Le thème principal de la comédie musicale a longtemps été l'apologie de la réussite : de la réussite amoureuse comme de la réussite sur scène. L'année 1960 avec d'un côté le dernier musical de Vincente Minnelli et de l'autre West side story, tragédie inspirée de Roméo et Juliette mais aussi fresque sociale de quartiers ethniques, marque un tournant décisif. Désormais la comédie musicale sera souvent tragique et suivra les pas de personnages quotidiens.
Le parlant et le triomphe de la danse : Busby Berkeley et Hermes Pan
La comédie musicale est le nouveau genre cinématographique apparu au début des années 30 et qui apporta du rêve au peuple américain secoué par la crise.
La Warner, déjà à l'origine du parlant avec Le chanteur de Jazz se lance véritablement dans la comédie musicale en 1933 avec 42ème rue de Lloyd Bacon dont les chorégraphies sont réglées et réalisées par Busby Berkeley. Le chorégraphe utilise tout le potentiel qu'offre le médium filmique, pour transformer les numéros de danse alors trop proches de ce que l'on peut voir sur scène à Broadway, en structures plastiques très élaborées. Dans la série des Chercheuses d'or (1933 : Mervyn LeRoy ; 1935 : Busby Berkeley ; 1937 : Lloyd Bacon), il joue sur les angles de prise de vue, l'échelle de plan, le cadrage, la composition de l'image pour constituer de véritables tableaux chorégraphiques. Les girls deviennent des pétales de fleurs filmées en plongée, leurs jambes des éventails qui se déploient en gros plan, l'ensemble jouant des contrastes du noir et blanc.
La RKO déniche le duo Fred Astaire Ginger Rogers. Après une triomphale carrière sur les plus grandes scènes de Londres et de Broadway avec sa soeur Adèle, Fred Astaire rejoint Hollywood quand celle-ci se marie. Il débute comme second rôle dans Le Tourbillon de la danse (1933) puis dans Carioca (Thornton Freeland, 1933) où il danse avec Ginger Rogers, elle-même second rôle dans le numéro qui donnera le titre français du film et qui lancera le couple mythique de la comédie musicale.

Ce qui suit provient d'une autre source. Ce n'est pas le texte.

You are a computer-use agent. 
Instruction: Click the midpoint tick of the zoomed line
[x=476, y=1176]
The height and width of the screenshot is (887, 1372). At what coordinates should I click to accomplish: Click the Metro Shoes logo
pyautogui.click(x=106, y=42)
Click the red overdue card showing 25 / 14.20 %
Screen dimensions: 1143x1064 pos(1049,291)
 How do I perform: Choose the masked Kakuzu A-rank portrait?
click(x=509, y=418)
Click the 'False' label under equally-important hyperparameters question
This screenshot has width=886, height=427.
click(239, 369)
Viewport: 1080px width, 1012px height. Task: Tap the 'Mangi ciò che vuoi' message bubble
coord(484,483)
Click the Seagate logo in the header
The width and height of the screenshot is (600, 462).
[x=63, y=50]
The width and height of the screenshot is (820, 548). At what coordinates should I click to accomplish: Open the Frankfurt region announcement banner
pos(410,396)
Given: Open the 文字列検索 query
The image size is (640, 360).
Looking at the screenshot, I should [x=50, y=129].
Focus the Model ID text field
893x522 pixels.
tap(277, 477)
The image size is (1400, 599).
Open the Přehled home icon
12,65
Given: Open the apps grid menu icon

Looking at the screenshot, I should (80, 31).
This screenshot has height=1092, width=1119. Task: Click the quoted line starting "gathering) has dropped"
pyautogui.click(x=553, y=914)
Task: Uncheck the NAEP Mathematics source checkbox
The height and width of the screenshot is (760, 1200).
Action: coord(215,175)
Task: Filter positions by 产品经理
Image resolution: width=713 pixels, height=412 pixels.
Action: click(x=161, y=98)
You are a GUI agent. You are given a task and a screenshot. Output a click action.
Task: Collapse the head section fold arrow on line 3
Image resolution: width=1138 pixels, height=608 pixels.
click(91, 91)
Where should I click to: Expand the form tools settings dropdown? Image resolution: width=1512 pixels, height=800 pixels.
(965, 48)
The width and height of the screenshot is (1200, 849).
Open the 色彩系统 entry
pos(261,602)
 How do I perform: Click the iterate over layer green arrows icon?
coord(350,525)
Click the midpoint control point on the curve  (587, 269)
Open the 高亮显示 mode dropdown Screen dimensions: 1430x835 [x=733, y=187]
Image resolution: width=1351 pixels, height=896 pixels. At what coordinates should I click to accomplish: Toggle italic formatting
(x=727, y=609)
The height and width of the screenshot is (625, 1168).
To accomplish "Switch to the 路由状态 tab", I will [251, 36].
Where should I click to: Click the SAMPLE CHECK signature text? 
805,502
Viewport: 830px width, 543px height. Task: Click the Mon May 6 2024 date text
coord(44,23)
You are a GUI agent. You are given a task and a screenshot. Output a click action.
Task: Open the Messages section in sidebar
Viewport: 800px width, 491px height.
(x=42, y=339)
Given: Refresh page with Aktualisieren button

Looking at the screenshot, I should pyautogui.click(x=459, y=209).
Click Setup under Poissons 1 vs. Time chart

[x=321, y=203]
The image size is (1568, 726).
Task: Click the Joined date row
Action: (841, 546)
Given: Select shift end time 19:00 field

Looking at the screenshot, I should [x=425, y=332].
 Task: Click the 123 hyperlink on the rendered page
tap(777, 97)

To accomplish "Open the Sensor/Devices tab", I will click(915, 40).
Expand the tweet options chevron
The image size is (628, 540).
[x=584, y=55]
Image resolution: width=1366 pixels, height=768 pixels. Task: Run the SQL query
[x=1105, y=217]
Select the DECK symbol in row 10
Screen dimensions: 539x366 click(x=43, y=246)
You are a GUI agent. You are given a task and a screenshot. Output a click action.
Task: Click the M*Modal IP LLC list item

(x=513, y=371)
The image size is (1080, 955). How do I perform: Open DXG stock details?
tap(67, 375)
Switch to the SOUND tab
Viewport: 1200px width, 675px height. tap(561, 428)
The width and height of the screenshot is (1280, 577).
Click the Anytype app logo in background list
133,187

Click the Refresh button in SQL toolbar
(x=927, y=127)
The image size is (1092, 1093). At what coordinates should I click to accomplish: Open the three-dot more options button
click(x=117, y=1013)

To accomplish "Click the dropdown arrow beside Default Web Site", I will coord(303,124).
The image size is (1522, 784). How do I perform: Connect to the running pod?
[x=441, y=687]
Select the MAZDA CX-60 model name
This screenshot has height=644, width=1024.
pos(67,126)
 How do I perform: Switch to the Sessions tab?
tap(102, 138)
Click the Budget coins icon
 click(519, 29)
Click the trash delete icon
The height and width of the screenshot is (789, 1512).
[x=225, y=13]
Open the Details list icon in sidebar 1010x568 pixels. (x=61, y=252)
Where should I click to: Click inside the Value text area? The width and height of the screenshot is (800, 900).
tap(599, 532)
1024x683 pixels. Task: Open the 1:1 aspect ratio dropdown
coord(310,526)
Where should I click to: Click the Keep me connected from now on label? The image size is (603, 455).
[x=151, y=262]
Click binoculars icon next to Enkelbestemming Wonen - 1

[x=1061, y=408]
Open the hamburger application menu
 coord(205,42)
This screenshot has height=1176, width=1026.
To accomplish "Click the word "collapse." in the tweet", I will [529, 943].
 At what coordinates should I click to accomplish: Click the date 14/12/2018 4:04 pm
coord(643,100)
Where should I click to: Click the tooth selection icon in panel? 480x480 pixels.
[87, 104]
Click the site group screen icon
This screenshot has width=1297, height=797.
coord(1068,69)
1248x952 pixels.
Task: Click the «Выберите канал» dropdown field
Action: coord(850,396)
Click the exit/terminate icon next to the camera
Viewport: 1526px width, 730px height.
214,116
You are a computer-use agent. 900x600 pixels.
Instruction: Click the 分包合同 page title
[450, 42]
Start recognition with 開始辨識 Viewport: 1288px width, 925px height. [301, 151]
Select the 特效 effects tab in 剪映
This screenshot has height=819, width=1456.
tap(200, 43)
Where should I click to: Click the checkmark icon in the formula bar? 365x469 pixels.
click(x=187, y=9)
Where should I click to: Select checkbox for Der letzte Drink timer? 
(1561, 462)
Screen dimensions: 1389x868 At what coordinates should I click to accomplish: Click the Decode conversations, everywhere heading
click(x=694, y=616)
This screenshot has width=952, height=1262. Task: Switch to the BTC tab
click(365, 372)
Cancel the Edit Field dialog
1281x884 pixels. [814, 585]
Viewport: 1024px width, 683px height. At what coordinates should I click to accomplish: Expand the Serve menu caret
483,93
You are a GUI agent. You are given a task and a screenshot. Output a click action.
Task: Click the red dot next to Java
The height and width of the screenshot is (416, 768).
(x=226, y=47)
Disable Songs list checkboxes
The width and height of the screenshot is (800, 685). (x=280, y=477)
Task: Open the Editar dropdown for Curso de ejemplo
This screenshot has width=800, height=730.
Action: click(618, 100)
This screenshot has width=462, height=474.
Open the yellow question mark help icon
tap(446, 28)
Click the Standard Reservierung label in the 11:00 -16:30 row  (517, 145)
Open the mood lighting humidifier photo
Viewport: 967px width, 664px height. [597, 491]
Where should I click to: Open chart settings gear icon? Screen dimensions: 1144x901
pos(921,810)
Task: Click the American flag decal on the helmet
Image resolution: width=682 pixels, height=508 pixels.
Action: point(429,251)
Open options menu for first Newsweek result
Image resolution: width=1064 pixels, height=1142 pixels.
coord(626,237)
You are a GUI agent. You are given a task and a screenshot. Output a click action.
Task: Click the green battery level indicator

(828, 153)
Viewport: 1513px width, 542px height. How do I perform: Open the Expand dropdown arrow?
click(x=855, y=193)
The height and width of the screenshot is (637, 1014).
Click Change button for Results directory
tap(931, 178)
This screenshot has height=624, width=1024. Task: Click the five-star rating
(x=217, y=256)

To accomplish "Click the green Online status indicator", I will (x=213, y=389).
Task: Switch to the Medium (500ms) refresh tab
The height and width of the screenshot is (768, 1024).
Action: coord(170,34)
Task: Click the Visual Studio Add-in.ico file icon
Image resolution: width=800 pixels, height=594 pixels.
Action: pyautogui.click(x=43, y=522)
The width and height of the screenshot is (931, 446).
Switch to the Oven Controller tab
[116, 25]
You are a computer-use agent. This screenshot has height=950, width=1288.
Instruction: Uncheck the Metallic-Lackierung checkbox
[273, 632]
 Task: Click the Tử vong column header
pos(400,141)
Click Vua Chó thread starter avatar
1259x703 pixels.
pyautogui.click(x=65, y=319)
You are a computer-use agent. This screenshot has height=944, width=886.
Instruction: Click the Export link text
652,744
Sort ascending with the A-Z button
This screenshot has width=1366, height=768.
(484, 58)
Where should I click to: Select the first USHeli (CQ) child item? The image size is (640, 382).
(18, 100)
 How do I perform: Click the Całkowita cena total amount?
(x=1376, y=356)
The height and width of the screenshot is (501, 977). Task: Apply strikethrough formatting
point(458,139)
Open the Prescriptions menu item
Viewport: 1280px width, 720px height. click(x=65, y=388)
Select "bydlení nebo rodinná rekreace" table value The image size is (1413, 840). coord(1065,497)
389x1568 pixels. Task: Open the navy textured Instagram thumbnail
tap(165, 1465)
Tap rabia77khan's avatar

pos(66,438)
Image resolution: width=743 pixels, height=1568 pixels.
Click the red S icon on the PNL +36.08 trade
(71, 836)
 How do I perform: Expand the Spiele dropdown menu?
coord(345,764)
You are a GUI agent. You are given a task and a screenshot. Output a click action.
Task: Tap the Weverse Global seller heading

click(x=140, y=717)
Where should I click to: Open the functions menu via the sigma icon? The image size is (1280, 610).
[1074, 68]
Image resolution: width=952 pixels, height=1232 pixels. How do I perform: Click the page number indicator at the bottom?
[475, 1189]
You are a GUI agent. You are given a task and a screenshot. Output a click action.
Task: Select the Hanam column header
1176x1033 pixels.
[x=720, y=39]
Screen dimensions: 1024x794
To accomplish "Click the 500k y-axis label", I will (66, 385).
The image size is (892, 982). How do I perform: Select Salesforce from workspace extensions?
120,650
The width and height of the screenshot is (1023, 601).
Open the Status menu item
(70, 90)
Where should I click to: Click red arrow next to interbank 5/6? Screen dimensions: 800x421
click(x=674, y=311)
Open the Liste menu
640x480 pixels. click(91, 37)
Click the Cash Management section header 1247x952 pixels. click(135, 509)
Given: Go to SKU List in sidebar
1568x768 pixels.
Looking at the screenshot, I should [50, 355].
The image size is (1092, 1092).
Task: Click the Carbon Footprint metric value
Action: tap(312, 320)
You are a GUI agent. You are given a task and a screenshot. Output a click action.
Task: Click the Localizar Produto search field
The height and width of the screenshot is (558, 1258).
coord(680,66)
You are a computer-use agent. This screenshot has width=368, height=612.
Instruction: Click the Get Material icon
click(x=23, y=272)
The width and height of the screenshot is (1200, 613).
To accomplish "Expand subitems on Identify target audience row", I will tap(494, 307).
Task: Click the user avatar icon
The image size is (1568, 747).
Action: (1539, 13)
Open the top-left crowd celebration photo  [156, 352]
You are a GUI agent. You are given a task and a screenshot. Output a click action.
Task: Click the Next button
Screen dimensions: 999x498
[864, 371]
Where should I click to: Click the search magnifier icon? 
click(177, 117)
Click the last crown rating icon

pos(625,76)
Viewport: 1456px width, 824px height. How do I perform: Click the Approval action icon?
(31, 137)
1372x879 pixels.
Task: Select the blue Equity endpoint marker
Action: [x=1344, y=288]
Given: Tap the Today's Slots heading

Autour du couple Fred Astaire et Ginger Rogers, du chorégraphe Hermes Pan, de son producteur Pandro S. Berman, la RKO réalise ainsi neuf films qui assureront son assise populaire et financière durant les années 30 : Carioca (Thornton Freeland, 1933), La joyeuse divorcée (Mark Sandrich, 1934), Roberta (William A. Seiter, 1935), Le danseur du dessus (Top Hat, Mark Sandrich, 1935), En suivant la flotte (Mark Sandrich, 1934) et Sur les ailes de la danse (Swing Time, George Stevens, 1936), L'entreprenant Mr Petrov (Shall We Dance, Mark Sandrich, 1937), Amanda (Mark Sandrich, 1938) et enfin La Grande Farandole (H. C. Potter, 1939). On est moins dans les coulisses du spectacle que dans la comédie sophistiquée.
La MGM remporte des oscars pour ses comédies musicales Broadway Melody (Harry Beaumont, 1929 et Roy Del Ruth, 1935) et Great Ziegfeld (Robert Z. Léonard, 1936). Elle voit naître un nouveau département musical sous la direction du compositeur Arthur Freed. Celui-ci choisit comme première production l'adaptation du Magicien d'Oz (Victor Fleming, 1939) avec, dans le rôle de Dorothy, la petite protégée du studio, l'étoile grimpante Judy Garland. Le succès phénoménal du film propulse la demoiselle et son nouveau mentor sur le devant de la scène.
La Paramount qui produit principalement des opérettes filmées dérivant parfois vers la comédie musicale, signe avec Bing Crosby, Bob Hope, Dorothy Lamour et Mae West. La Fox de son côté mise tout sur la jeune Shirley Temple et ne changera pas d'égérie avant la fin de la guerre.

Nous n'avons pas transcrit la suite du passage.